【EP-04】整合影片觀看時序分析之小規模限制性線上課程教學法-以通訊網路課程為例

 
作品名稱: 【EP-04】整合影片觀看時序分析之小規模限制性線上課程教學法-以通訊網路課程為例
作者: Santhosh Prabakaran;Wei-Tyng Hong
Department of Electrical Engineering, Yuan Ze Univeristy

In today's classrooms, videos are essential because they make learning more adaptable. However, a big challenge is keeping students engaged with these videos and enhancing their learning experience. This study investigates the effectiveness of instructional videos by analyzing audience retention and applying mathematical analysis. If a teaching video effectively maintains its audience, indicated by a smooth retention curve, it signifies effective engagement. This effectiveness is quantified by a low Mean Squared Error (MSE) in a linear regression model that fits the retention curve. A lower MSE means the model's predictions are closer to the actual viewer retention data, signaling a better match between expected and observed viewer behavior. We examined 14 instructional videos from a network course, employing two approaches to analyze the data: one method divides the video into equal segments (MSE1), and the other segments it based on where viewers tend to drop off (MSE2).
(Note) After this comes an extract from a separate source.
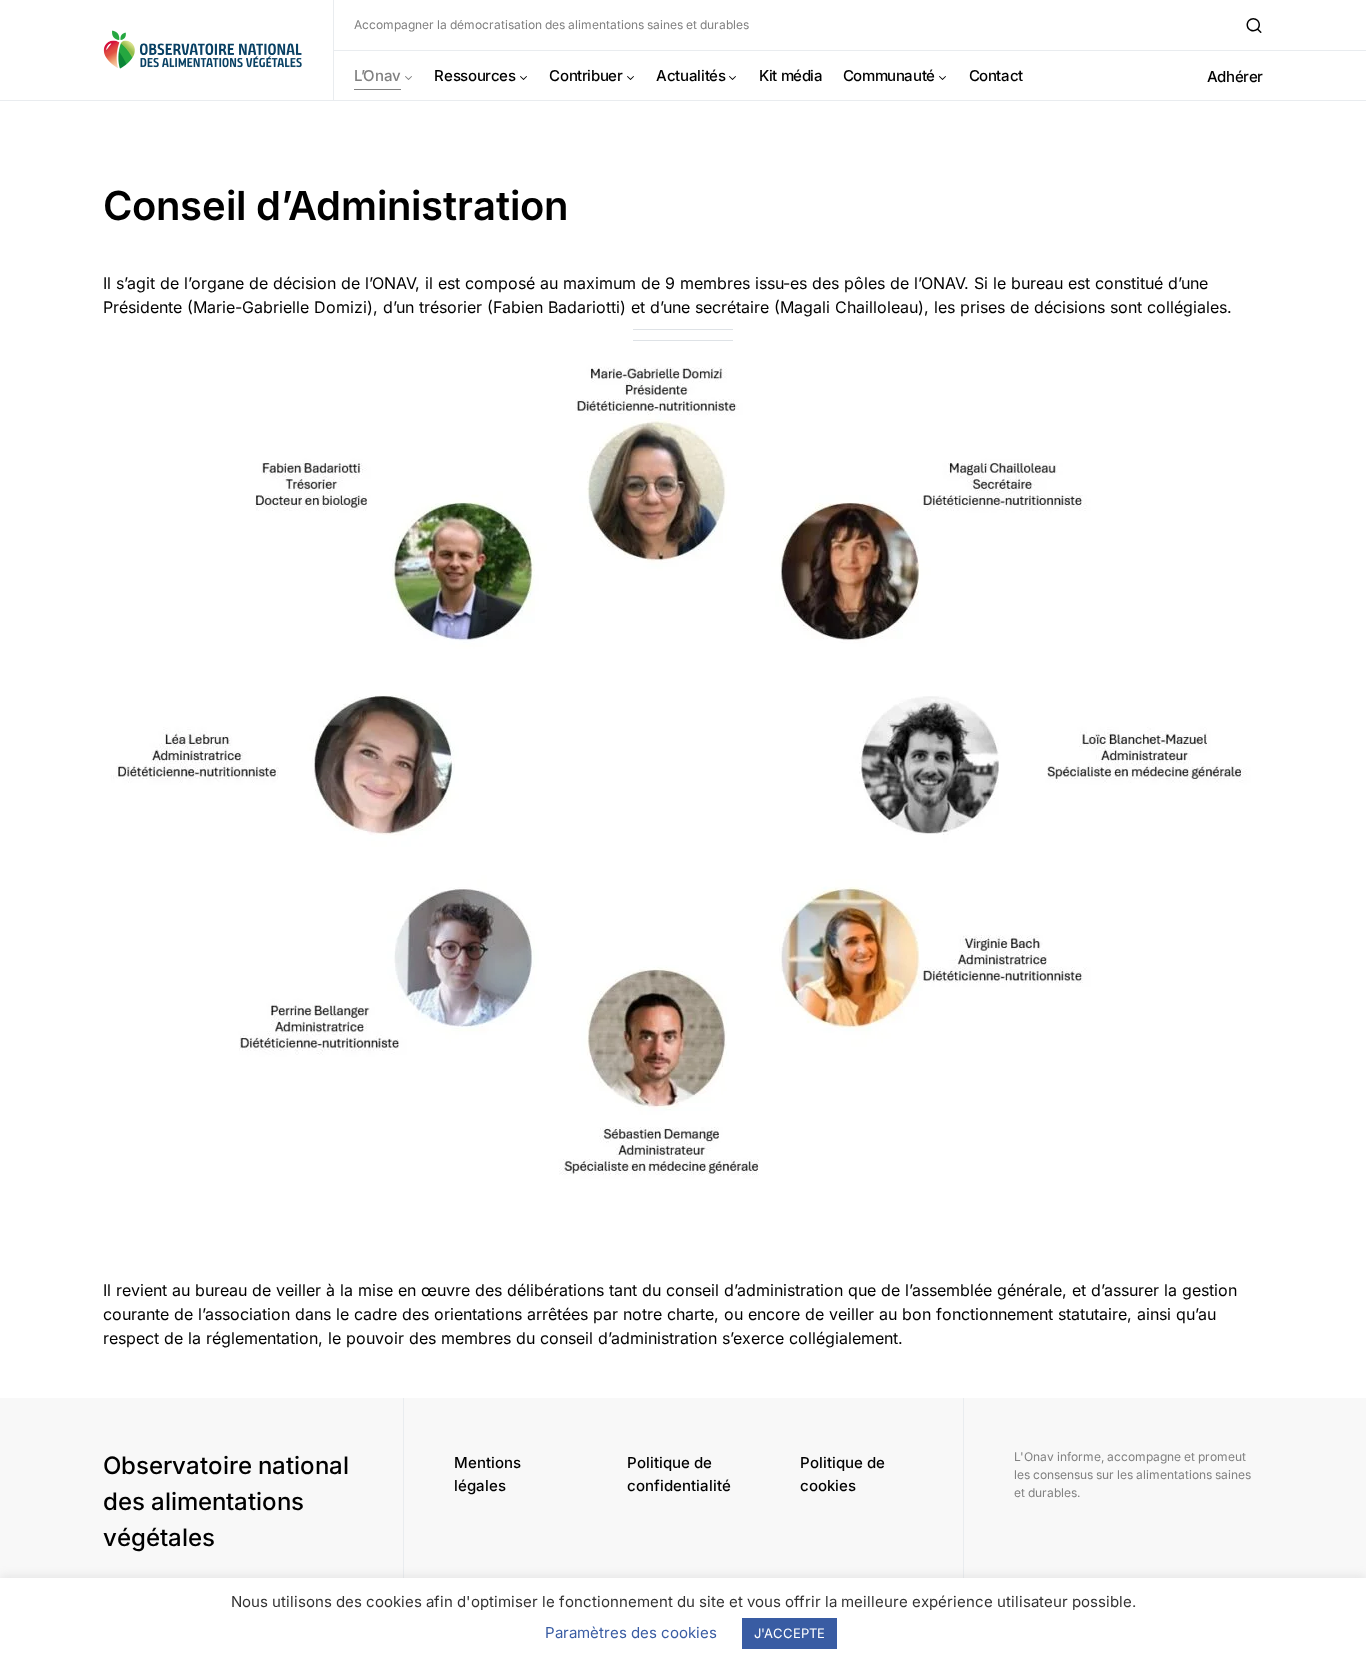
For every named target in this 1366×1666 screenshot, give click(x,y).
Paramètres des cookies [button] (631, 1632)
Our findings suggest that the MSE1 method more accurately reflects actual outcomes, though it overlooks the impact of the number of segments used. Further analysis revealed a close similarity in performance between MSE1 and MSE2, despite their different calculation methods. The MSE2 approach is particularly effective at revealing shifts in student engagement, highlighting the most captivating parts of the lecture. The MSE1 approach, on the other hand, is easier to handle, good for a first look or when dealing with lots of videos. Additionally, we found that both MSE1 and MSE2 scores have a moderate negative correlation with student satisfaction, indicating that higher MSE scores may correlate with lower satisfaction levels. This information aids educators in refining their video content and improving teaching strategies.